* BEGIN Raw data *
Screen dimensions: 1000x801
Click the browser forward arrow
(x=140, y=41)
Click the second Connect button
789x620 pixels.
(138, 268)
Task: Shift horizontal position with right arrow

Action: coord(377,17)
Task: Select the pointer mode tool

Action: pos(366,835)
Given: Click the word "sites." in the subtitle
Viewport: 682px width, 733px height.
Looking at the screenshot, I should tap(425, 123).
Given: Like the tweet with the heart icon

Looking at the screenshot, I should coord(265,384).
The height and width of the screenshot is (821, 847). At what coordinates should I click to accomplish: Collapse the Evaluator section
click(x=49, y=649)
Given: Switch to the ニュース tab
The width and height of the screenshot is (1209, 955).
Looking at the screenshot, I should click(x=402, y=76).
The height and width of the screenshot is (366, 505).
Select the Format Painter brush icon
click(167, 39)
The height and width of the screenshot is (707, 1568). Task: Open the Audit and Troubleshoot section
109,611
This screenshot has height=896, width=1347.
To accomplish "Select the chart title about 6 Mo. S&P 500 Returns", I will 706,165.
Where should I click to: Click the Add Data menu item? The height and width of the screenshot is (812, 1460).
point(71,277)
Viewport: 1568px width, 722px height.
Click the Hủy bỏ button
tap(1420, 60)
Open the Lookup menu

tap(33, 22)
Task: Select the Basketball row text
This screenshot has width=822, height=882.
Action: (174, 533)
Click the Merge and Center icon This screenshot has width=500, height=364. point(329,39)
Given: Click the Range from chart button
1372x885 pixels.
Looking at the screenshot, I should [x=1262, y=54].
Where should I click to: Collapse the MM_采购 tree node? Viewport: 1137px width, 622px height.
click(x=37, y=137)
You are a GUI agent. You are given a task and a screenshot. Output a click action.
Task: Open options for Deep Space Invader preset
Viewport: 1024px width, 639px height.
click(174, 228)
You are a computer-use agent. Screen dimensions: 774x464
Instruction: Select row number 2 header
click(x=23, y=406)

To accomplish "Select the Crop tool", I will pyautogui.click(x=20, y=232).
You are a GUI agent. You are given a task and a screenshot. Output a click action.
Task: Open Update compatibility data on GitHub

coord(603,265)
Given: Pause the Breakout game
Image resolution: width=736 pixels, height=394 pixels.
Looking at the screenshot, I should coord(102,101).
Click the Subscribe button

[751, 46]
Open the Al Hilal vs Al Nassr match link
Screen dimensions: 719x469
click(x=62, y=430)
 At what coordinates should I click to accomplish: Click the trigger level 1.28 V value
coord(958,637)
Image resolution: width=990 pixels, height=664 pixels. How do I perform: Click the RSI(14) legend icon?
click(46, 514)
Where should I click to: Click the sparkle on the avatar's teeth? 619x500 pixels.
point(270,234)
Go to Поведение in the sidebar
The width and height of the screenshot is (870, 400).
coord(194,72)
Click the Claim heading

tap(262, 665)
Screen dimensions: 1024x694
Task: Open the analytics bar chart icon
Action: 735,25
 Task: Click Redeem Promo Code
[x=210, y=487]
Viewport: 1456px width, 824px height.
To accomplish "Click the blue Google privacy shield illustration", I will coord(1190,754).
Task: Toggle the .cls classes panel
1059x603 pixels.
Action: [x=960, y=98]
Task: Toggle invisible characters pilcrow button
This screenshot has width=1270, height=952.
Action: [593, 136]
* END Raw data *
## Exercise directions
Can you return all of the items above verbatim, leaving out none of them?

## Written answer
Screen dimensions: 1000x801
Click the browser forward arrow
(x=140, y=41)
Click the second Connect button
789x620 pixels.
(138, 268)
Task: Shift horizontal position with right arrow

Action: coord(377,17)
Task: Select the pointer mode tool

Action: pos(366,835)
Given: Click the word "sites." in the subtitle
Viewport: 682px width, 733px height.
Looking at the screenshot, I should tap(425, 123).
Given: Like the tweet with the heart icon

Looking at the screenshot, I should coord(265,384).
The height and width of the screenshot is (821, 847). At what coordinates should I click to accomplish: Collapse the Evaluator section
click(x=49, y=649)
Given: Switch to the ニュース tab
The width and height of the screenshot is (1209, 955).
Looking at the screenshot, I should click(x=402, y=76).
The height and width of the screenshot is (366, 505).
Select the Format Painter brush icon
click(167, 39)
The height and width of the screenshot is (707, 1568). Task: Open the Audit and Troubleshoot section
109,611
This screenshot has height=896, width=1347.
To accomplish "Select the chart title about 6 Mo. S&P 500 Returns", I will 706,165.
Where should I click to: Click the Add Data menu item? The height and width of the screenshot is (812, 1460).
point(71,277)
Viewport: 1568px width, 722px height.
Click the Hủy bỏ button
tap(1420, 60)
Open the Lookup menu

tap(33, 22)
Task: Select the Basketball row text
This screenshot has width=822, height=882.
Action: (174, 533)
Click the Merge and Center icon This screenshot has width=500, height=364. point(329,39)
Given: Click the Range from chart button
1372x885 pixels.
Looking at the screenshot, I should [x=1262, y=54].
Where should I click to: Collapse the MM_采购 tree node? Viewport: 1137px width, 622px height.
click(x=37, y=137)
You are a GUI agent. You are given a task and a screenshot. Output a click action.
Task: Open options for Deep Space Invader preset
Viewport: 1024px width, 639px height.
click(174, 228)
You are a computer-use agent. Screen dimensions: 774x464
Instruction: Select row number 2 header
click(x=23, y=406)

To accomplish "Select the Crop tool", I will pyautogui.click(x=20, y=232).
You are a GUI agent. You are given a task and a screenshot. Output a click action.
Task: Open Update compatibility data on GitHub

coord(603,265)
Given: Pause the Breakout game
Image resolution: width=736 pixels, height=394 pixels.
Looking at the screenshot, I should coord(102,101).
Click the Subscribe button

[751, 46]
Open the Al Hilal vs Al Nassr match link
Screen dimensions: 719x469
click(x=62, y=430)
 At what coordinates should I click to accomplish: Click the trigger level 1.28 V value
coord(958,637)
Image resolution: width=990 pixels, height=664 pixels. How do I perform: Click the RSI(14) legend icon?
click(46, 514)
Where should I click to: Click the sparkle on the avatar's teeth? 619x500 pixels.
point(270,234)
Go to Поведение in the sidebar
The width and height of the screenshot is (870, 400).
coord(194,72)
Click the Claim heading

tap(262, 665)
Screen dimensions: 1024x694
Task: Open the analytics bar chart icon
Action: 735,25
 Task: Click Redeem Promo Code
[x=210, y=487]
Viewport: 1456px width, 824px height.
To accomplish "Click the blue Google privacy shield illustration", I will coord(1190,754).
Task: Toggle the .cls classes panel
1059x603 pixels.
Action: [x=960, y=98]
Task: Toggle invisible characters pilcrow button
This screenshot has width=1270, height=952.
Action: [593, 136]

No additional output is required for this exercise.